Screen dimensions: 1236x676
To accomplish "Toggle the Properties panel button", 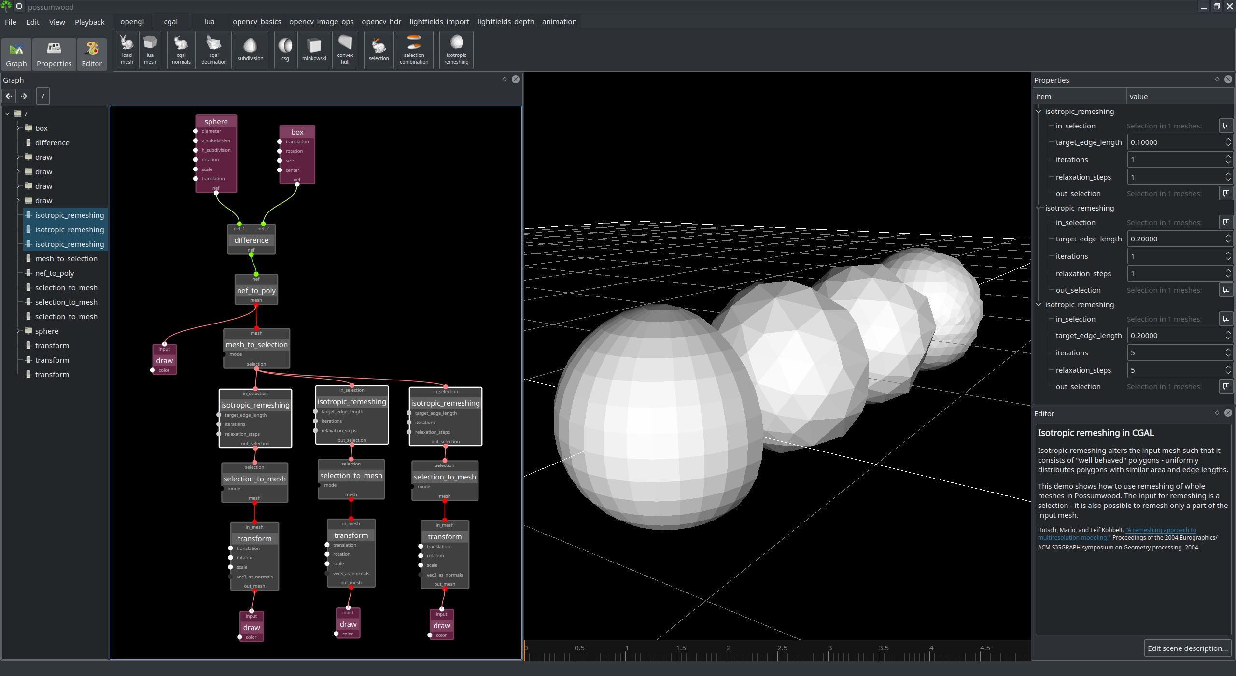I will tap(54, 54).
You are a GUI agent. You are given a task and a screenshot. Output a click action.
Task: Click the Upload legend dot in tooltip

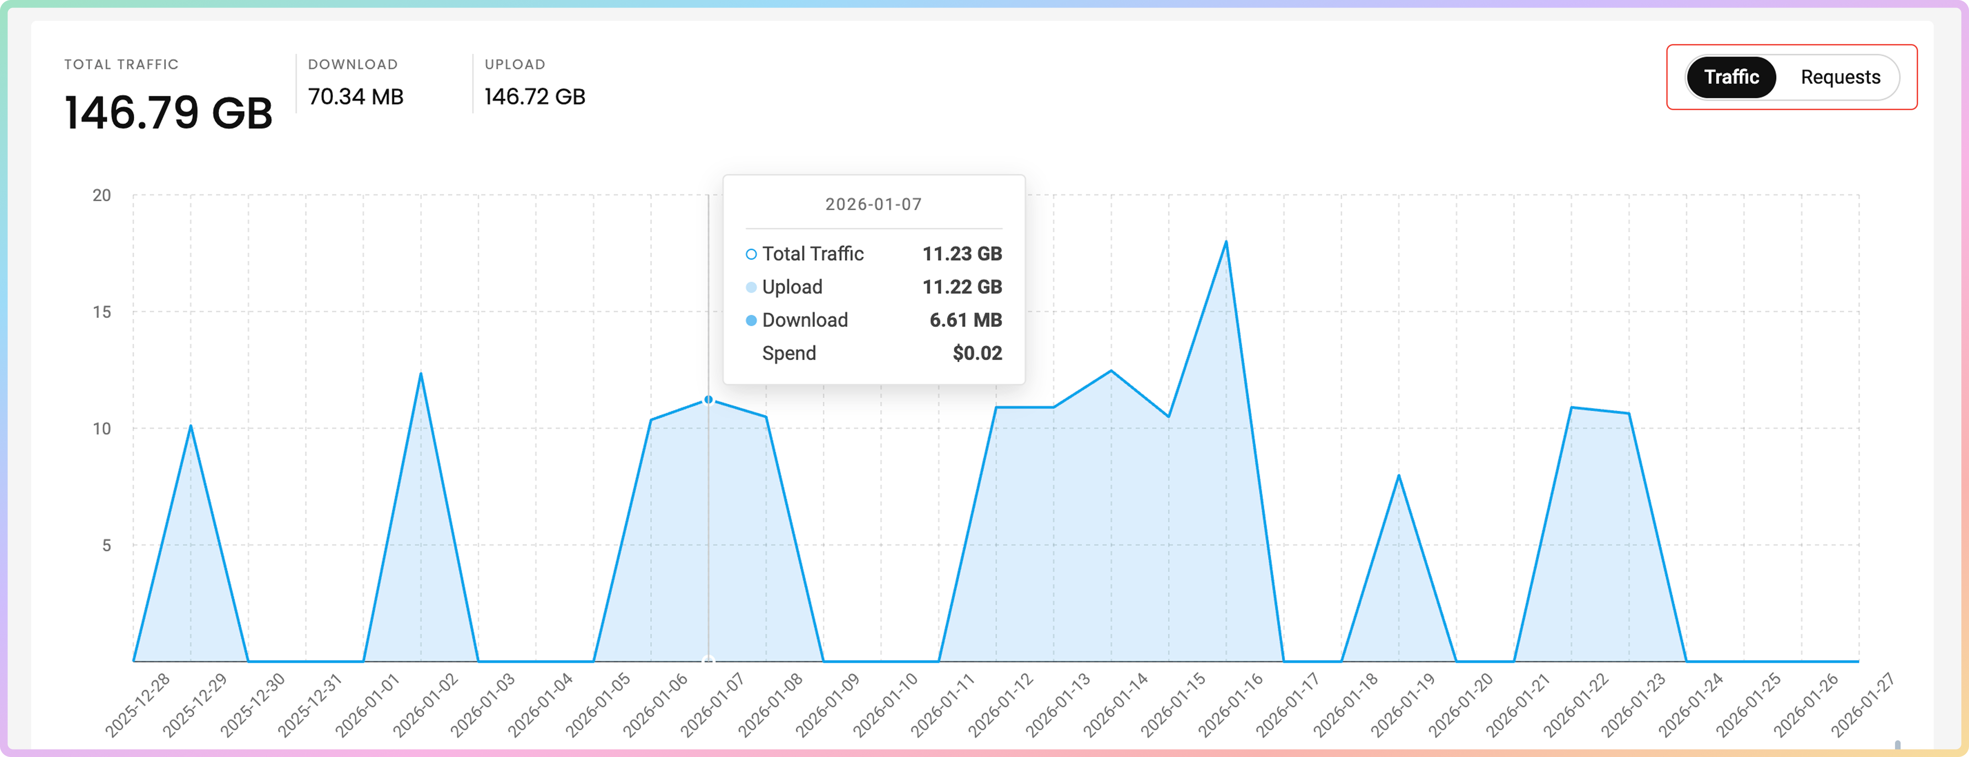[751, 288]
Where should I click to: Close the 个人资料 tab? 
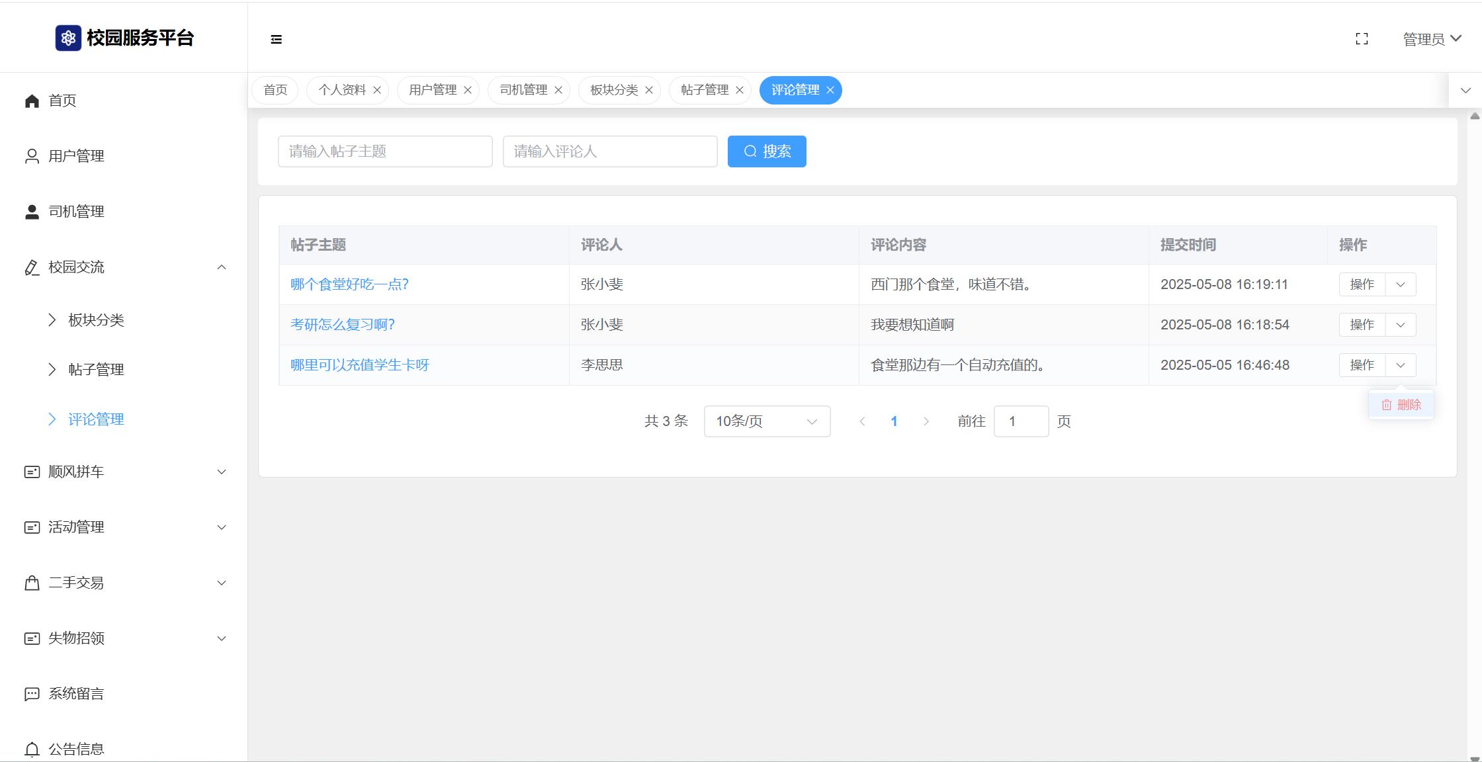[377, 91]

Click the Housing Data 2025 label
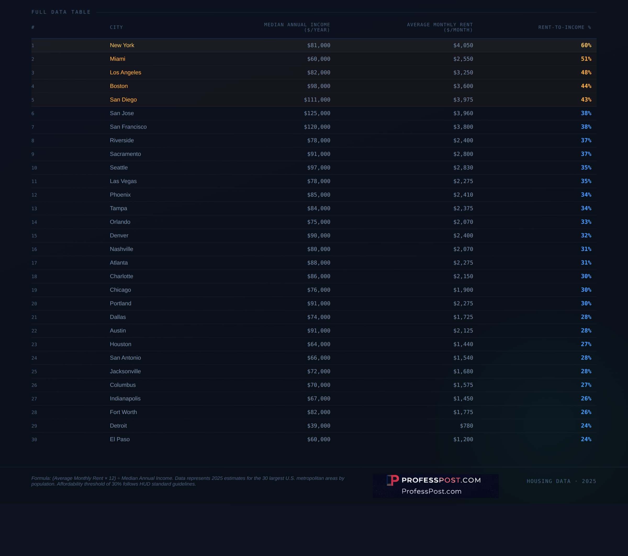pyautogui.click(x=561, y=481)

********************

Exercise instructions: With pictures left out, repeat exactly the lines from the one containing "Where should I click to: Close the 个人资料 tab?" through the last line of the data above, inclusive, and nothing else.

Solution below:
Where should I click to: Close the 个人资料 tab? 
[377, 91]

Click the Housing Data 2025 label
pyautogui.click(x=561, y=481)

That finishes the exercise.